SUBSCRIBE NEWSLETTER
  • Change Language
  • English
  • Hindi
  • Marathi
  • Gujarati
  • Punjabi
  • Tamil
  • Telugu
  • Bengali
  • MF News Small distributors feel that new regulations are too onerous

    Small distributors feel that new regulations are too onerous

    Not many takers at this stage for adopting the Investment Advisers (IA) regulations.
    Pallabika Jan 22, 2013
    Not many takers at this stage for adopting the Investment Advisers (IA) regulations.

    Suresh Sadagopan of Ladder7, Mumbai feels that it is unaffordable for small corporates such as his with just 4 to 5 employees to appoint a compliance officer. He is also skeptical of the fact that whether a CA will understand the regulation and carry out his audit accordingly. “I welcome the advisory regulations but there are few fine prints that will act as a hurdle for the growth of the advisory industry in India. Firstly, compliance and audit will only increase our costs. Already financial advisors are struggling to survive in the industry… on top of that additional cost will deter most of the new comers from entering the field,” said Suresh.

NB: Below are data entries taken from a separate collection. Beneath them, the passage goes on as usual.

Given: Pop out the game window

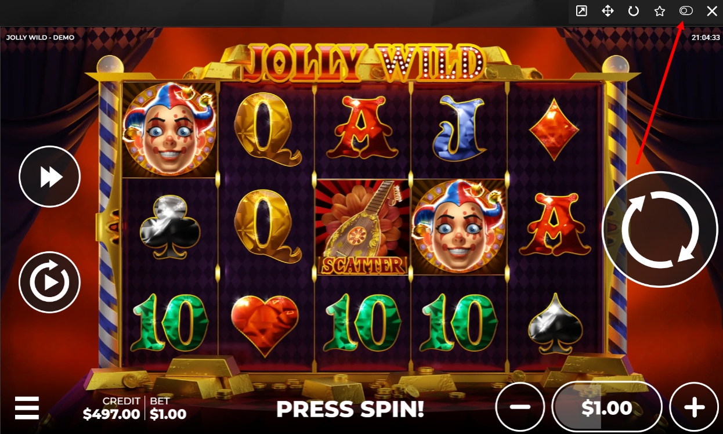Looking at the screenshot, I should coord(581,11).
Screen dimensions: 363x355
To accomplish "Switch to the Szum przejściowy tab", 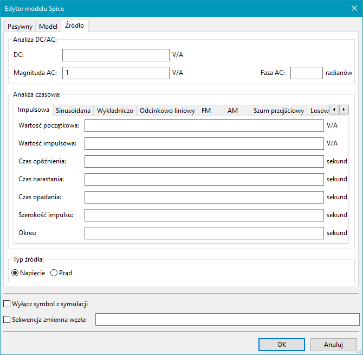I will (278, 110).
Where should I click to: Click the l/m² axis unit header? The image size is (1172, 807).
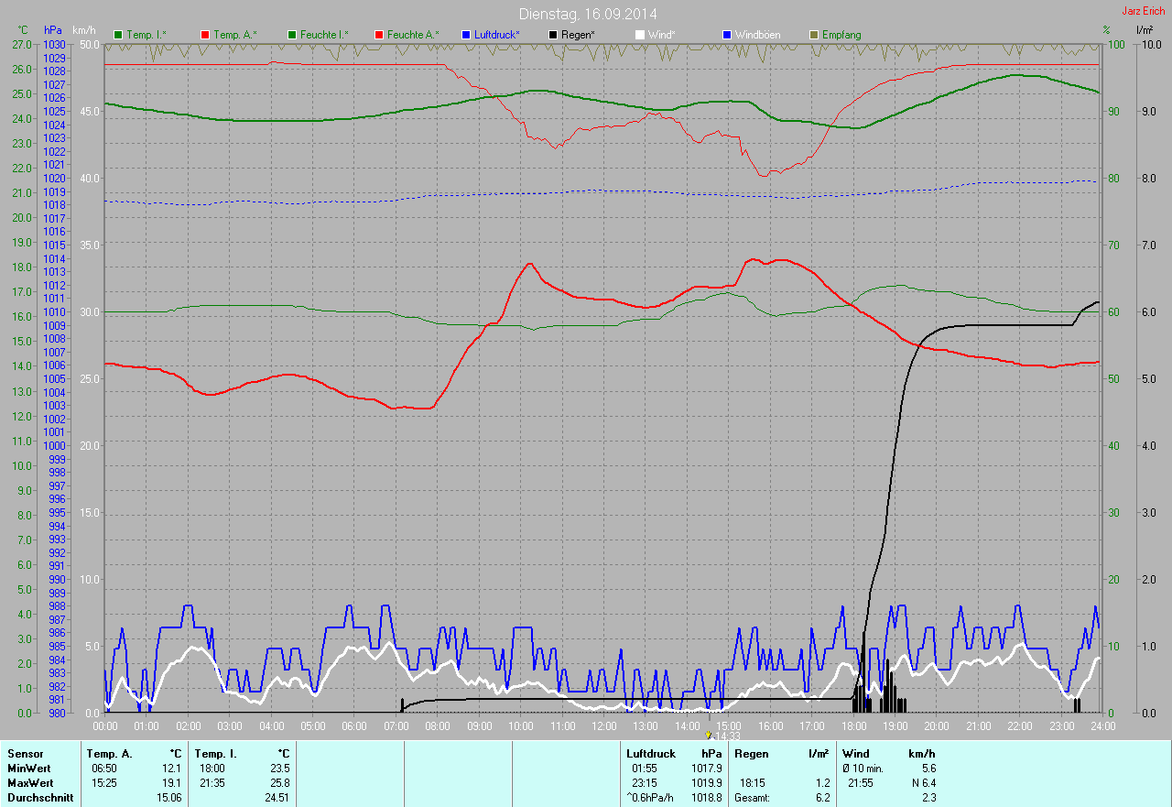[x=1144, y=30]
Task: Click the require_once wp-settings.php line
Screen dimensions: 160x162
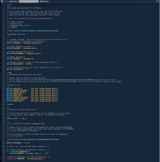Action: pos(25,159)
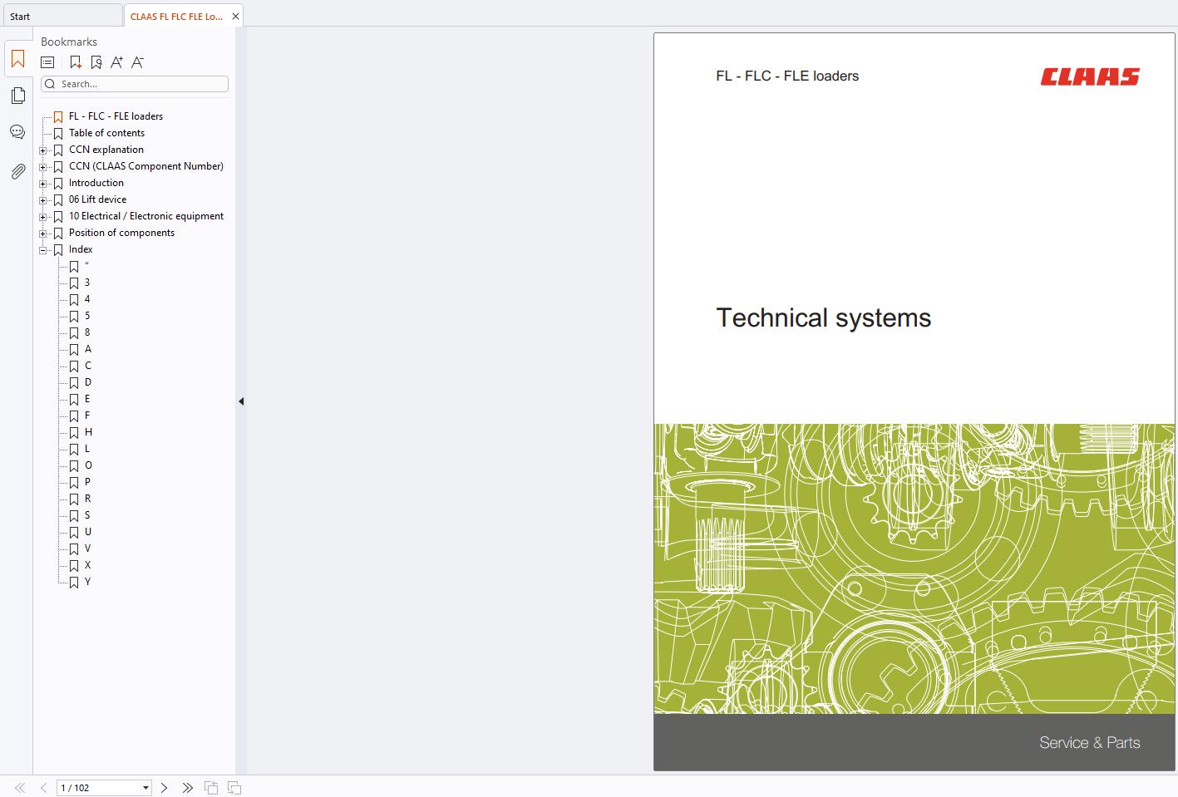
Task: Expand the CCN explanation bookmark
Action: pyautogui.click(x=43, y=150)
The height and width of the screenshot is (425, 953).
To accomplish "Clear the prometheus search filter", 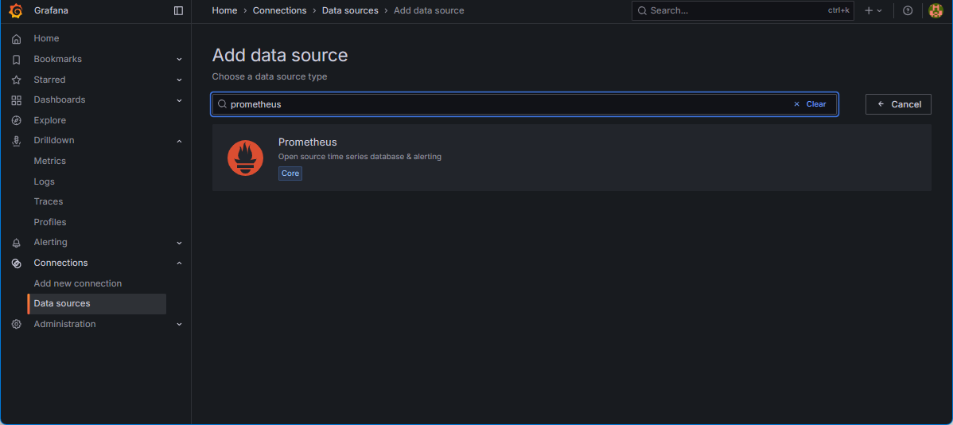I will 811,104.
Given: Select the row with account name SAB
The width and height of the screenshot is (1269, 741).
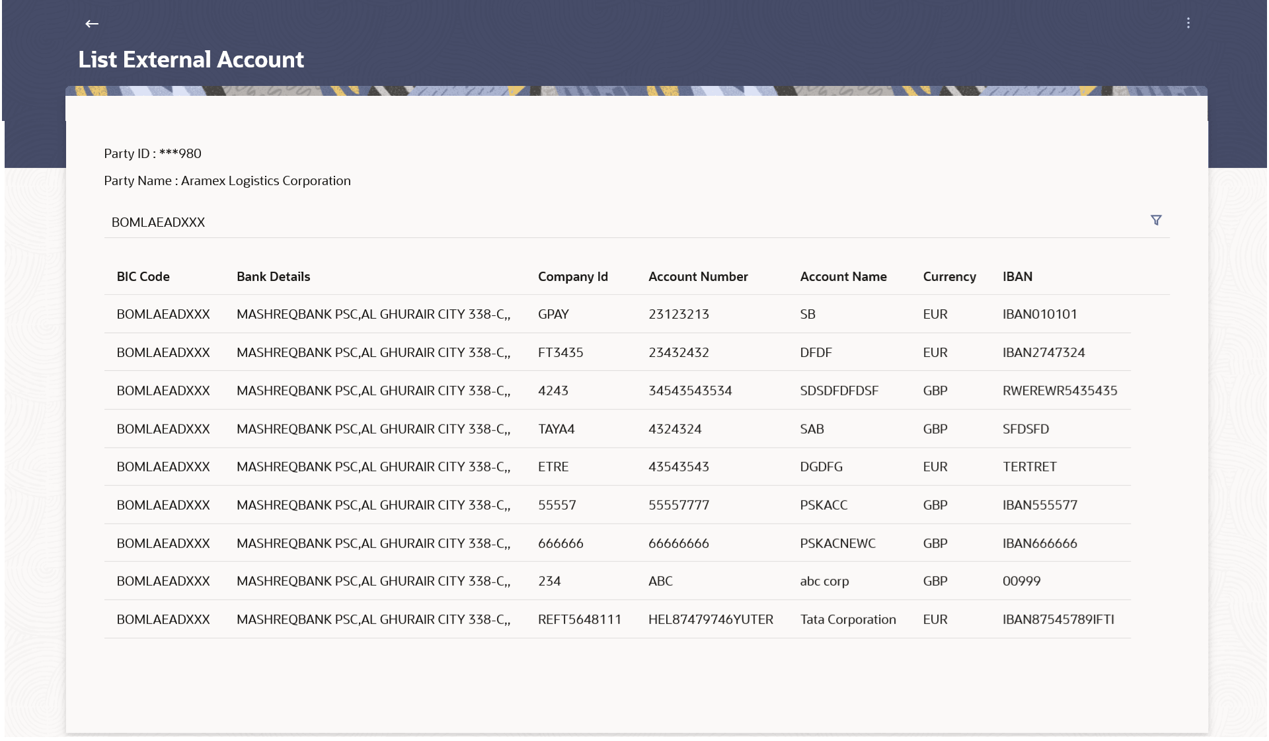Looking at the screenshot, I should point(812,429).
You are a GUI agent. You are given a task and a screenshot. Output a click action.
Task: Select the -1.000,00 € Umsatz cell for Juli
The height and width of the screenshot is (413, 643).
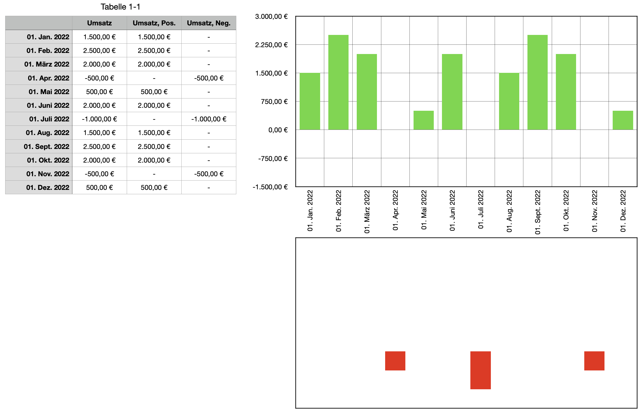[99, 119]
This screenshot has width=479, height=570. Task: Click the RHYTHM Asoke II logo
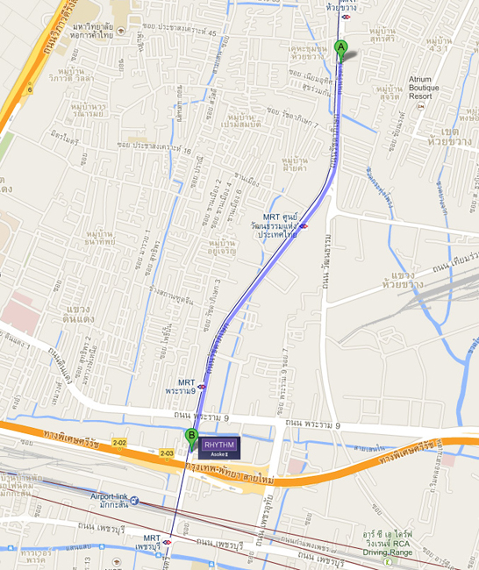219,448
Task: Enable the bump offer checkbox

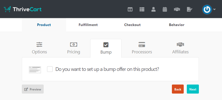Action: [50, 69]
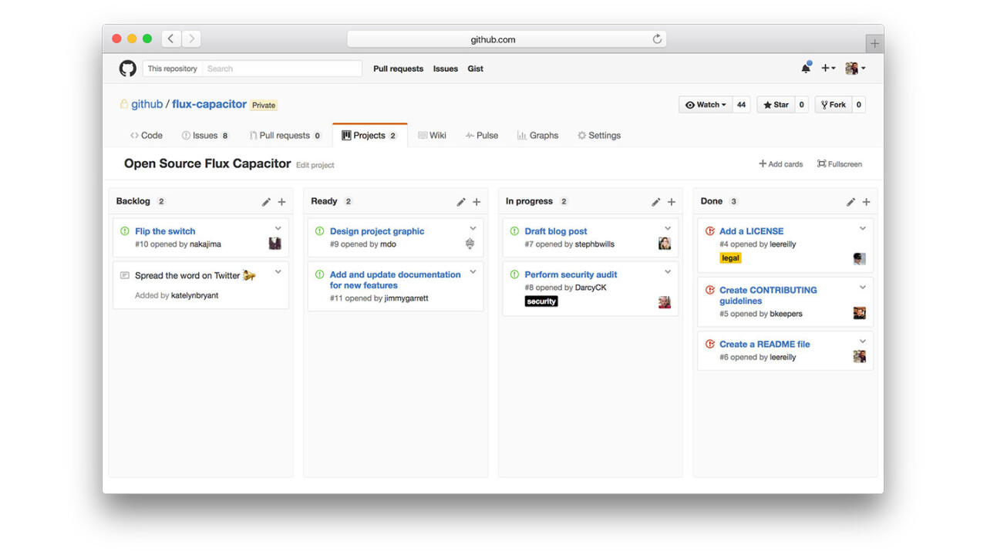Edit the Backlog column with pencil icon
Screen dimensions: 987x555
coord(266,202)
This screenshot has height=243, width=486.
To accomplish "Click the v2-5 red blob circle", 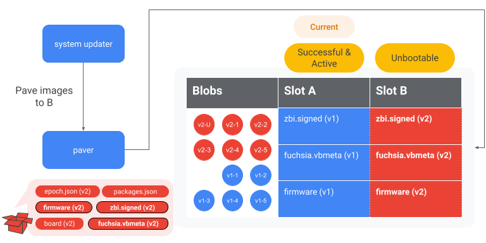I will click(261, 150).
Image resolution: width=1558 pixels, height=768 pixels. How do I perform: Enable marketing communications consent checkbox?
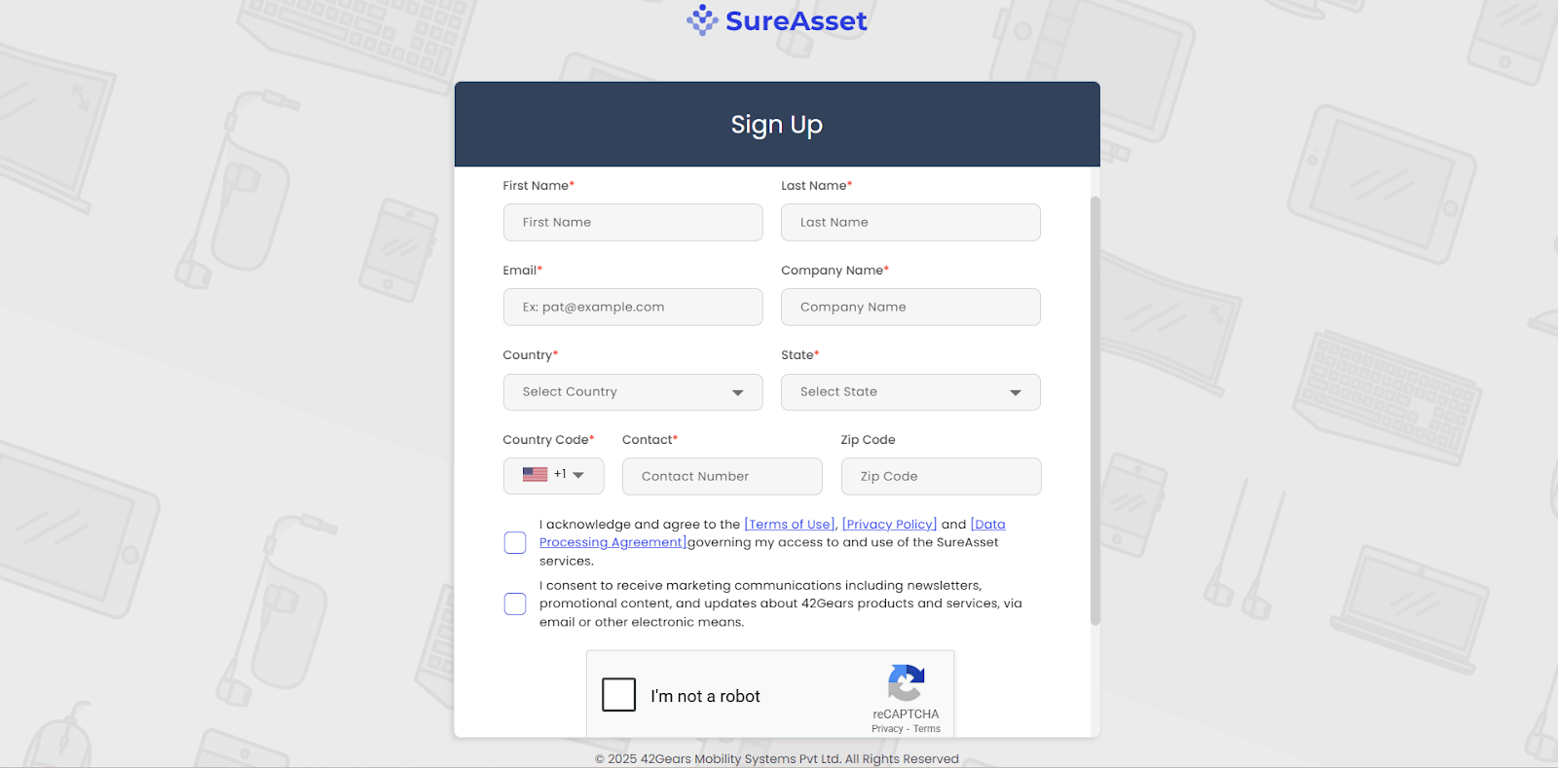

     According to SEBI regulations, advisors who have a partnership firm or are a body corporate need to appoint a compliance officer. The advisor also has to appoint a CA to conduct a yearly audit in respect of compliance with these regulations.

     He also feels that qualification and certification will be deterrents.  “The qualifications issued by SEBI are stringent and it will close doors for many distributors. This will deter many of the fresh CFP candidates to pursue investment advisory because they lack 5 years of experience stipulated for the investment advisory business. Moreover, investment advisers seeking registration under these regulations have to ensure that their partners and representatives obtain certain certification within two years from the date of commencement of these regulations,” explains Suresh.

     Gajendra Kothari of Etica, Mumbai feels that in India it is difficult to survive only on client’s remuneration. He echoes Suresh’s views on networth requirements and additional costs on compliance and audit. “Besides net worth, you also need to appoint a compliance officer and auditor. These things are only increasing our cost without any benefit. So, after being an advisor only my cost increases and you are skeptical about the remuneration that will come your way. So, it is better for most distributors to remain a distributor and get remuneration from AMCs. The regulations will only benefit big distributors who have an AUM of Rs 100 crore,” said Gajendra.

     Dhruv Mehta of FIFA shares that the distributor now needs to decide the business model he wants to adopt. A drawback he points out is that while corporates and NBFCs are allowed two separate companies (one for advisory and one for distribution) this does not apply to individuals.

     He feels that only 5 to 10 percent will convert into advisors. “Overall, it is a positive regulation because it will help the advisors to get a recognition which was lacking till date in India. And I also feel that the qualification and certification will make sure that only quality people remain in the industry,” said Dhruv.

     Sumeet Vaid of Ffreedom Financial Planners is very excited with the new regulation. “We are looking forward to getting ourselves registered as Investment Advisers. Investment Advisers can only earn by charging clients so we will see more serious players remaining in the industry. We feel more advisors should take up this model because that is the future. But we do not see the number of advisors increasing in India because people are satisfied with the remuneration from AMCs. So, we at Ffreedom are looking forward to joining hands with many more partners who want to be a part of pure advisory model,” said Sumeet.

    website dating a married woman click here
    Have a query or a doubt?
    Need a clarification or more information on an issue?
    Cafemutual welcomes all mutual fund and insurance related questions. So write in to us at newsdesk@cafemutual.com

    Click to clap
    Disclaimer: Cafemutual is an industry platform of mutual fund professionals. Our visitors are requested to maintain the decorum of the platform when expressing their thoughts and commenting on articles. Viewers are advised to refrain from making defamatory allegations against individuals. Those making abusive language or defamatory allegations will be blocked from accessing the web site.
    0 Comment
    Be the first to comment.
    Login or Sign up to post comments.
    More than 2,07,000 of your industry peers are staying on top of their game by receiving daily tips, ideas and articles on growth strategies. Join them and stay updated by subscribing to Cafemutual newsletters.